What is true for ${\left[ {Fe{{(CN)}_6}} \right]^{3 - }}$ and ${\left[ {Fe{F_6}} \right]^{3 - }}$?
A. Both are paramagnetic
B. Only ${\left[ {Fe{{(CN)}_6}} \right]^{3 - }}$ is paramagnetic
C. Only ${\left[ {Fe{F_6}} \right]^{3 - }}$ is paramagnetic
D. Both are diamagnetic

Answer 1

In coordination chemistry, the complex compounds in which all the electrons of the central metal atom are paired will tend to show diamagnetic behaviour while the compound in which the central metal atom consists of one or more than one unpaired electron is known as paramagnetic.

Complete answer:
An electrostatic model named crystal field theory allows us to understand certain aspects of a complex like magnetic behaviour, colour properties, electronic spectra, etc.
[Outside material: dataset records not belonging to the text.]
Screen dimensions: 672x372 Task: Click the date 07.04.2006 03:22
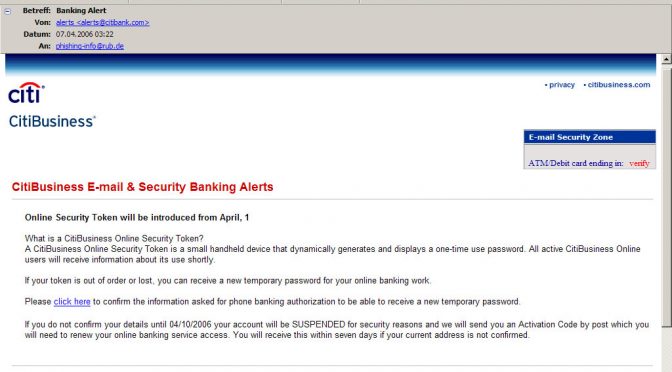click(x=84, y=34)
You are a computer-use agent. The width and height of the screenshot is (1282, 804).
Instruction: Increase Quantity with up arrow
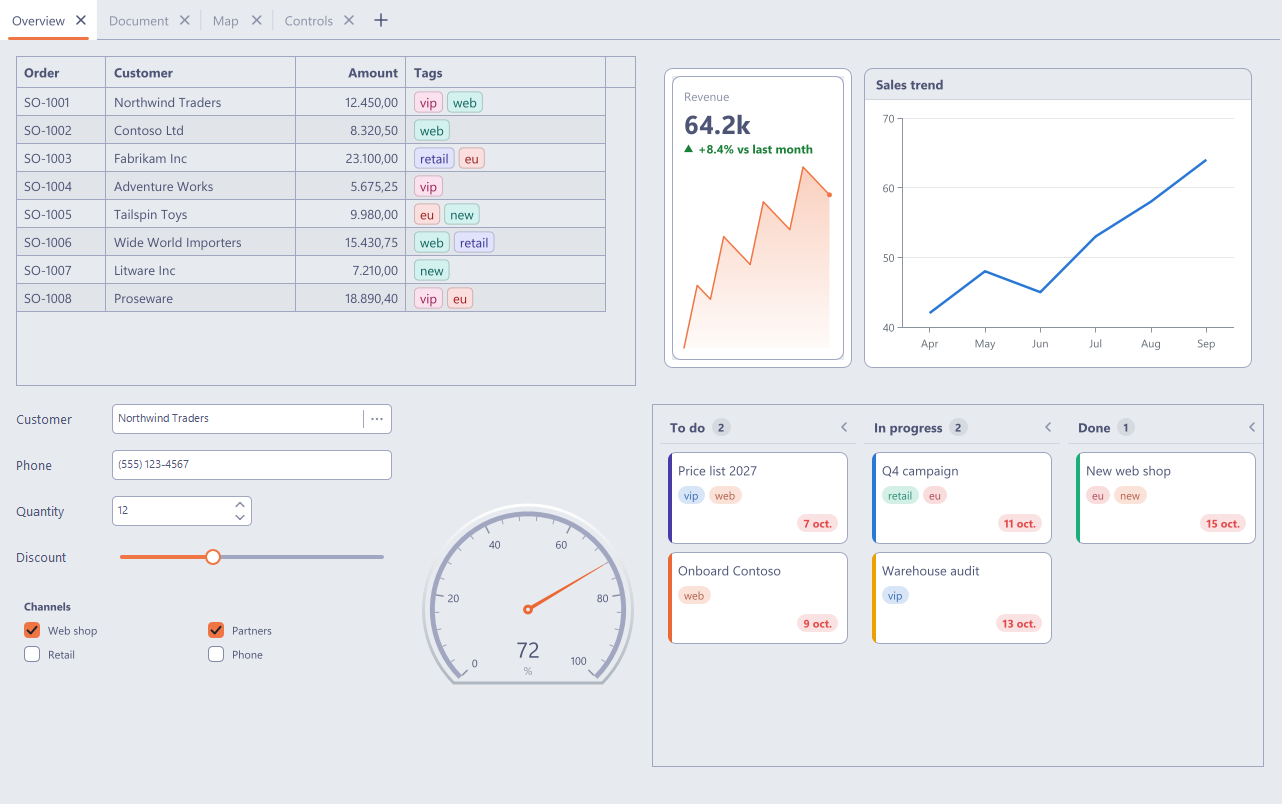point(240,504)
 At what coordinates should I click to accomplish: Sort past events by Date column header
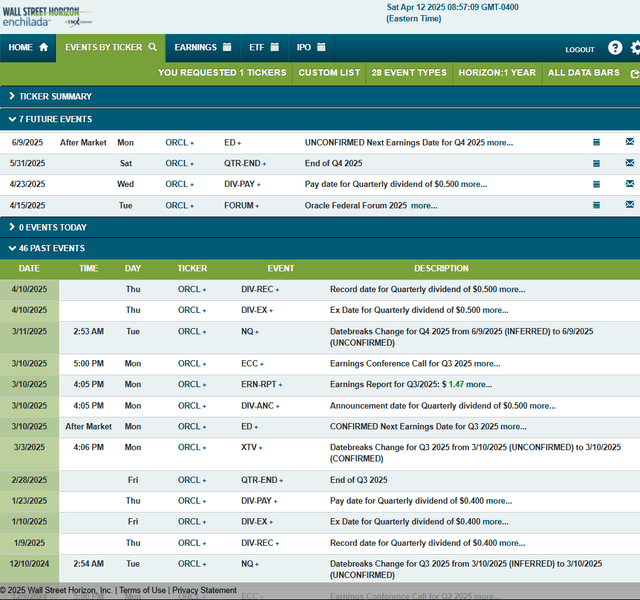tap(29, 268)
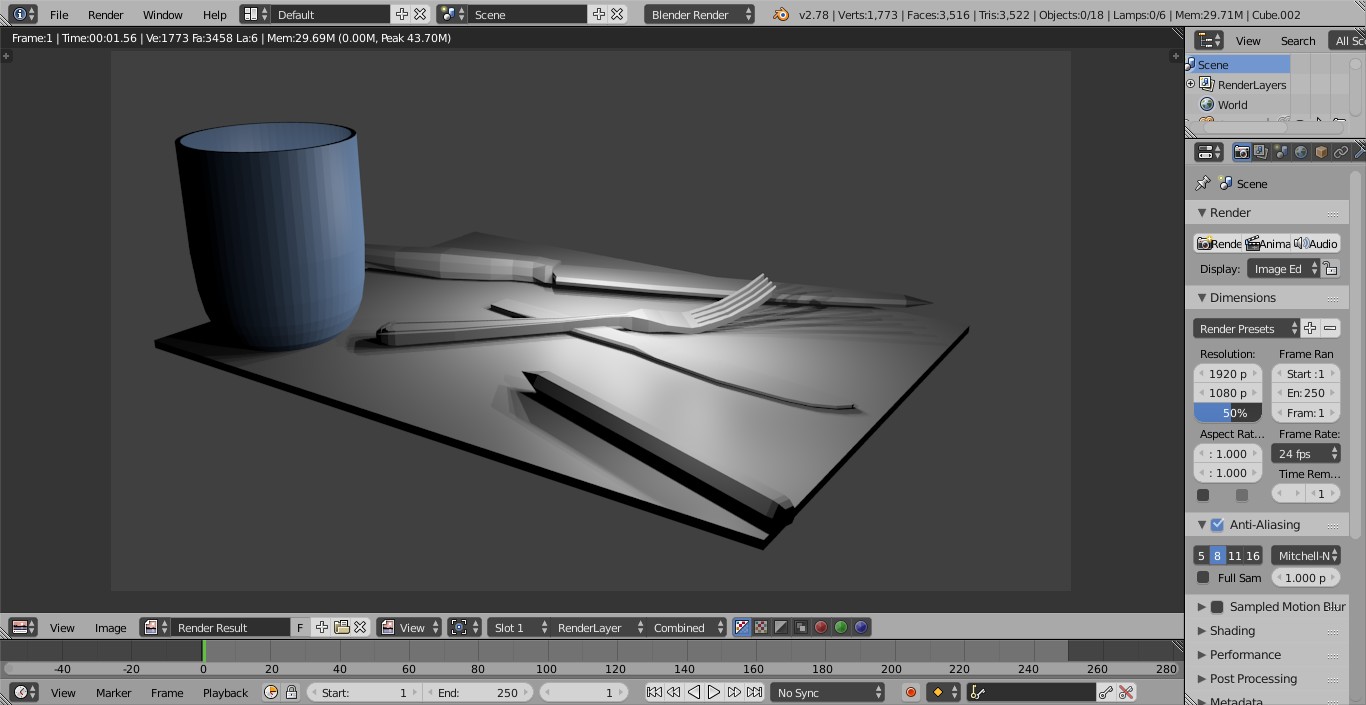Expand the Shading panel
The height and width of the screenshot is (705, 1366).
coord(1232,631)
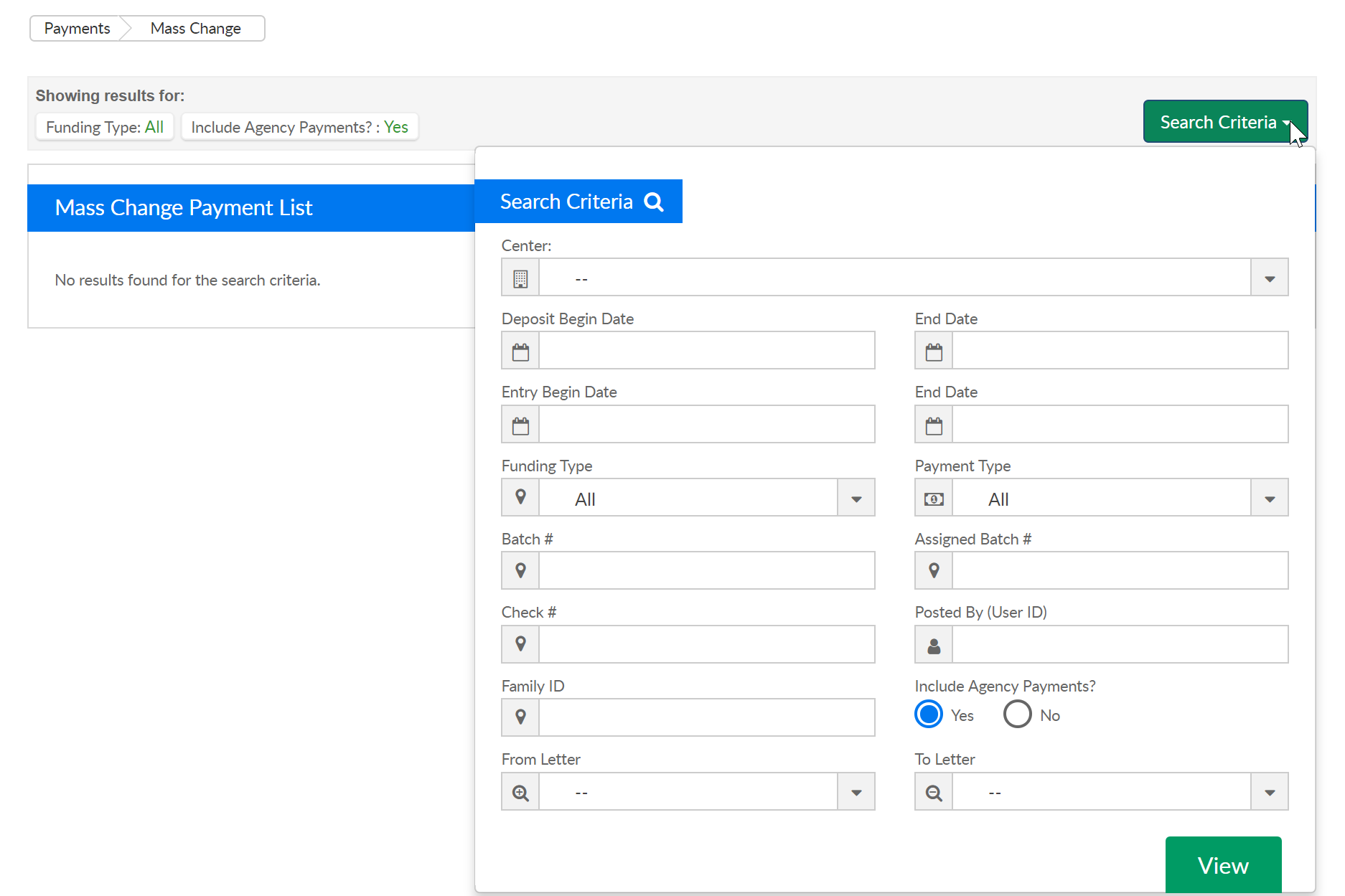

CFT focuses on the nonbonding electrons on the central metal ion in the complex instead of metal ligand bonds. This theory was given by H. Bethe and V. Vleck and main points of this theory are as follows:
1. The bonding between a central metal atom and the ligand in a complex is considered as purely ionic.
2. The central metal atom is regarded as a positive charge while the ligands are regarded as a negative charge and are attracted towards the central metal atom.
3. The electrons of the central metal atom and those of ligands repel each other and these repulsive forces are responsible for the splitting of d-orbitals of the central metal atom.
4. The effect of ligands is particularly marked on the d-electrons and it depends on their number, arrangement and nature which determine the crystal field of the complex.
5. The colour of the metal complex and its magnetic properties can be explained in terms of the transition of electrons and splitting of d-orbitals in different crystal fields.
Now, for the given complexes, the central metal ion is same i.e., $F{e^{3 + }}$ but differ in ligands and we know that a pattern of increasing sigma donors is as follows:
$X < O < N < C$
Where X represents halogens. Thus, we can say that $C{N^ - }$ is the strong field ligand due to high tendency of sigma donation and will form a low spin complex whereas ${F^ - }$ is the weak field ligand and will form a high spin complex. Therefore, the splitting of d-orbital in $F{e^{3 + }}$ ion in both the metal complexes is represented as follows:
Splitting of d orbital of $F{e^{3 + }}$ in ${\left[ {Fe{{(CN)}_6}} \right]^{3 - }}$:

As $C{N^ - }$ is a strong field ligand, so the pairing energy is less than the energy separation between the two levels. Thus, pairing of electrons takes place but as there is one electron left unpaired in the ${t_{2g}}$ orbital so the complex is paramagnetic.
Splitting of d orbital of $F{e^{3 + }}$ in ${\left[ {Fe{F_6}} \right]^{3 - }}$:

As ${F^ - }$ is a weak field ligand, so the pairing energy is more than the energy separation between the two levels. Thus, pairing of electrons will not take place and all the electrons will be unpaired. So, the complex is paramagnetic.
Hence, Both the given complexes are paramagnetic. So, option (A) is the correct answer.

Note:
It is important to note that in diamagnetic complexes, there are no unpaired electrons to show transitions between different energy levels while in paramagnetic complexes, the unpaired electrons can easily undergo transitions. Thus, diamagnetic complexes are not coloured whereas the paramagnetic complexes show colours. Also, remember that the colour of a complex can also be explained on the basis of metal-ligand charge transfer.